WHAT TO WORK ON -
Retype nothing except the lines below from the one with "Instruction: Select Vault" through the one with "You are a computer-use agent. Screen", exactly, with images left out.

[Start of section]

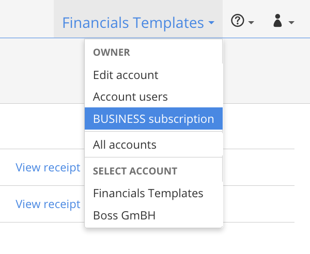This screenshot has height=254, width=310.
Task: Switch to the Boss GmBH account
Action: pos(124,215)
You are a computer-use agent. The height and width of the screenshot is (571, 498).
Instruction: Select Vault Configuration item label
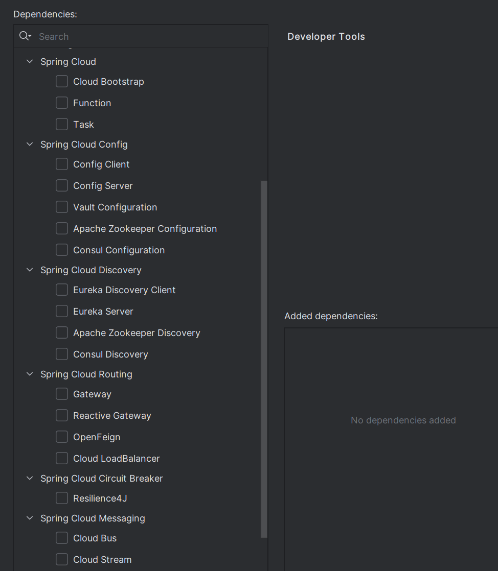(x=115, y=207)
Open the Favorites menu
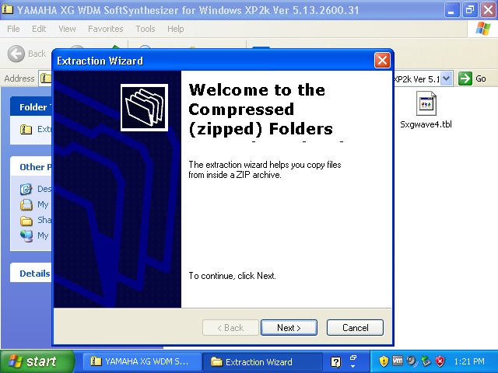The height and width of the screenshot is (373, 498). point(105,29)
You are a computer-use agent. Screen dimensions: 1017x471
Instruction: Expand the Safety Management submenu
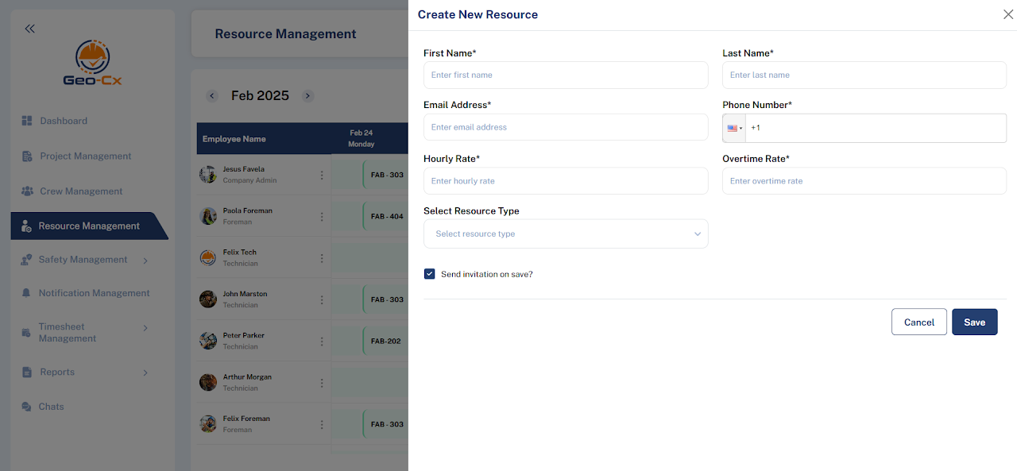145,261
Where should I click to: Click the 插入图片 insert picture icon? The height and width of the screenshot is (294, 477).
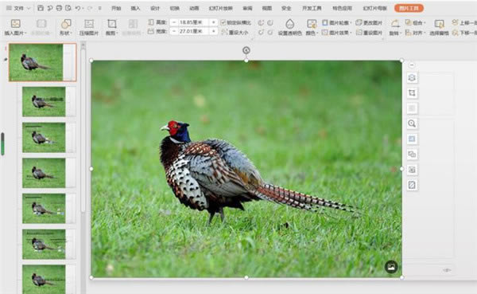[x=16, y=24]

[End of section]

OUTPUT -
Instruction: Select Vault Configuration item label
(x=115, y=207)
Open the Favorites menu
The height and width of the screenshot is (373, 498). point(105,29)
You are a computer-use agent. Screen dimensions: 1017x471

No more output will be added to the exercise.